An observational study of 4233 community-dwelling men aged 70-88 years, who participated in a randomised controlled trial of screening for AAA.


Infrarenal aortic diameter measured by ultrasound and 25(OH)D by immunoassay.


A total of 311 men (7.4%) with AAA (defined as aortic diameter ≥ 30 mm) comprised the study. Multivariable models were adjusted for age, smoking, cardiovascular disease, hypertension, diabetes, dyslipidaemia, body mass index and serum creatinine concentration. Amongst men with the lowest 25(OH)D quartile of values compared with the highest quartile, the adjusted odds ratio of having an AAA increased in a graded fashion from 1.23 (95% confidence interval (CI) 0.87-1.73) for AAA ≥ 30 mm to 5.42 (95% CI 1.85-15.88) for AAA ≥ 40 mm.
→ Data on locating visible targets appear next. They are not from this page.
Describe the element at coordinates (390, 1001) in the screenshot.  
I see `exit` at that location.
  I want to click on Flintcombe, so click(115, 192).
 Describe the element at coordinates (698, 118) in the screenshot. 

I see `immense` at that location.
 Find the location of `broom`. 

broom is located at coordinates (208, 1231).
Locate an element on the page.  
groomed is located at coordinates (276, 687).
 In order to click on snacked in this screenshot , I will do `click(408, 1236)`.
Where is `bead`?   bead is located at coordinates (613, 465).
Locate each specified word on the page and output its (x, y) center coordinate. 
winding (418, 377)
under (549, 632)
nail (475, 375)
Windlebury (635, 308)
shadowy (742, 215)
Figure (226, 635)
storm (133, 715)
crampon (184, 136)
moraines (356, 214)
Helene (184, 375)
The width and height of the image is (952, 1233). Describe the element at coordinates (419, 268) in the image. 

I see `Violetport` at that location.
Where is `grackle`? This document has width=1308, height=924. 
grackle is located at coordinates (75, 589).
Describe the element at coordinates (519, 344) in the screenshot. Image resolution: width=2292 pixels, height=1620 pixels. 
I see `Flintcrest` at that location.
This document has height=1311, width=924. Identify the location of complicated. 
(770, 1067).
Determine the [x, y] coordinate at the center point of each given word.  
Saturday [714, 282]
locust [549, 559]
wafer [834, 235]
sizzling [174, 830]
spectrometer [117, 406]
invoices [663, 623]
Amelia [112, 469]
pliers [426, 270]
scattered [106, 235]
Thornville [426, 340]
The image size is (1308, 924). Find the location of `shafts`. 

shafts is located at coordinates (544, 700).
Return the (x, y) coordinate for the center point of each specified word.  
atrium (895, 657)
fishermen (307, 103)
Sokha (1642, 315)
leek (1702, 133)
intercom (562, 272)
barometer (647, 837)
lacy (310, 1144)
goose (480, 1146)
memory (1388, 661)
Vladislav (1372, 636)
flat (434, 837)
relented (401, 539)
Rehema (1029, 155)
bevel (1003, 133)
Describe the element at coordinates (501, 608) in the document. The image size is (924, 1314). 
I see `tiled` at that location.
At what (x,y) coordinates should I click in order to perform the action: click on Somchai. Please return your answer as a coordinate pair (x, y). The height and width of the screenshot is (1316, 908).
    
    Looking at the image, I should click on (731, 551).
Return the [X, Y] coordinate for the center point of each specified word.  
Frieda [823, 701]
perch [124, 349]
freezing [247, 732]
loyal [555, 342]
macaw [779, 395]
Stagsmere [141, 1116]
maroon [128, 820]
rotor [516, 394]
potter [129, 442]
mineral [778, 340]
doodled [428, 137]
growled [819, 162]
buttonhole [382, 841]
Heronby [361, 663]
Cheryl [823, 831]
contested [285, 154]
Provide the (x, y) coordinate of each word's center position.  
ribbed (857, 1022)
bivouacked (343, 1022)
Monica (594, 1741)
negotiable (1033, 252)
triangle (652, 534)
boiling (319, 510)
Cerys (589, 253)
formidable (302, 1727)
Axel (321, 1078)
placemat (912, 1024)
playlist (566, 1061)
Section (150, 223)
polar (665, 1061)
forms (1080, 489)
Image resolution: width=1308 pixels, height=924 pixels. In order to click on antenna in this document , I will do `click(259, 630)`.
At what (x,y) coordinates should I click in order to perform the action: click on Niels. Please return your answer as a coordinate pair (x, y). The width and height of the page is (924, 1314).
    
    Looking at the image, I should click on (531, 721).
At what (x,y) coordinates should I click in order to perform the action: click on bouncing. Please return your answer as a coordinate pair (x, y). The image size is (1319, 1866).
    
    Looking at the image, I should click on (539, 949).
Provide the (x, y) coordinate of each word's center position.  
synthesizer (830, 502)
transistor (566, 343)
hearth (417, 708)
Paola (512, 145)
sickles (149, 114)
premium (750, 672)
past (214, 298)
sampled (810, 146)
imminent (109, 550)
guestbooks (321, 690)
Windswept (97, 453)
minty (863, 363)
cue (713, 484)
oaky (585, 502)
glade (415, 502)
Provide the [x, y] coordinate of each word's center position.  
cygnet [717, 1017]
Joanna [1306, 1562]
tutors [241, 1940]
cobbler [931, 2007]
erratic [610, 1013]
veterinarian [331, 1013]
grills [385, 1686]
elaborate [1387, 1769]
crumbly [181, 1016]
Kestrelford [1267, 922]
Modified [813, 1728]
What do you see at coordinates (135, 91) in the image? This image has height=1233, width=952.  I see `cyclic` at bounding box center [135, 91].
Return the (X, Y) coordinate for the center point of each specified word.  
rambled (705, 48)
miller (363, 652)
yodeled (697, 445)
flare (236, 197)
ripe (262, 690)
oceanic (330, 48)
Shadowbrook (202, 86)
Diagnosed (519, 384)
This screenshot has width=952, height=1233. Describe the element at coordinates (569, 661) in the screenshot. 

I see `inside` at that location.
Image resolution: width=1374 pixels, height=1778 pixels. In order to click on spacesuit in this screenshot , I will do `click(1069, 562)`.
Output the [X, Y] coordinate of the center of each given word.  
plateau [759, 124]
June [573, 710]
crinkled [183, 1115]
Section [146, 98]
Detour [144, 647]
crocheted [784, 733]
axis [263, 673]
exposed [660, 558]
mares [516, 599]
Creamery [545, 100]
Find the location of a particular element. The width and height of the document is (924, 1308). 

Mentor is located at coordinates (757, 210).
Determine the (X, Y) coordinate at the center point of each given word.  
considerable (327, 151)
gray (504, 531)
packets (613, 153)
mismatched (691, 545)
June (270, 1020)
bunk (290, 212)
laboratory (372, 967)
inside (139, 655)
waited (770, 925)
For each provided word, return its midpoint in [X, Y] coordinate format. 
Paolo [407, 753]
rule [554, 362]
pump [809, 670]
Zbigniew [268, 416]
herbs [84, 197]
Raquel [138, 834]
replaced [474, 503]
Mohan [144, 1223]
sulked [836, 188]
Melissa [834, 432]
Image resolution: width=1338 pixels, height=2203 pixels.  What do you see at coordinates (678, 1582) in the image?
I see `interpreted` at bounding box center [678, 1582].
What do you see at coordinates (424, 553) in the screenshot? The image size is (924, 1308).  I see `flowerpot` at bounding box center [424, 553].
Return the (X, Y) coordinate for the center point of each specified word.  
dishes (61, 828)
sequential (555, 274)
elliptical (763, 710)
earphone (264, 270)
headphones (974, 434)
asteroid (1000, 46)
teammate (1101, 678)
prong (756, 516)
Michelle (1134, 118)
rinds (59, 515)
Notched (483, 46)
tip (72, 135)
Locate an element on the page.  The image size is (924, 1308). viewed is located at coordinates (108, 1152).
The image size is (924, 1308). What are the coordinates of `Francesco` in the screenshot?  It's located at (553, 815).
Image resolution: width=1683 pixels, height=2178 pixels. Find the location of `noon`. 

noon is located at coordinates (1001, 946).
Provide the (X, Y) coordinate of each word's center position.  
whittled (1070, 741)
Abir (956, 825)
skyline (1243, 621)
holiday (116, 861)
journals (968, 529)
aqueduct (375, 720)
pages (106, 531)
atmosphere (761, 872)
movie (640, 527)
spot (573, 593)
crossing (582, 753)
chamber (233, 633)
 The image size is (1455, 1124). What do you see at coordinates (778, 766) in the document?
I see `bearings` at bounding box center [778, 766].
Similarly, there was a dose-response relationship between 25(OH)D concentrations and the size of the AAA: every 10-nmol l(-1) decrease in 25(OH)D levels was associated with 0.49 mm (95% CI 0.11-0.87) increase in mean aortic diameter.


Low vitamin D status is associated with the presence of larger AAA in older men, and there is a graded inverse relationship between 25(OH)D concentrations and AAA diameter. Further research is needed to clarify the mechanisms underlying these associations.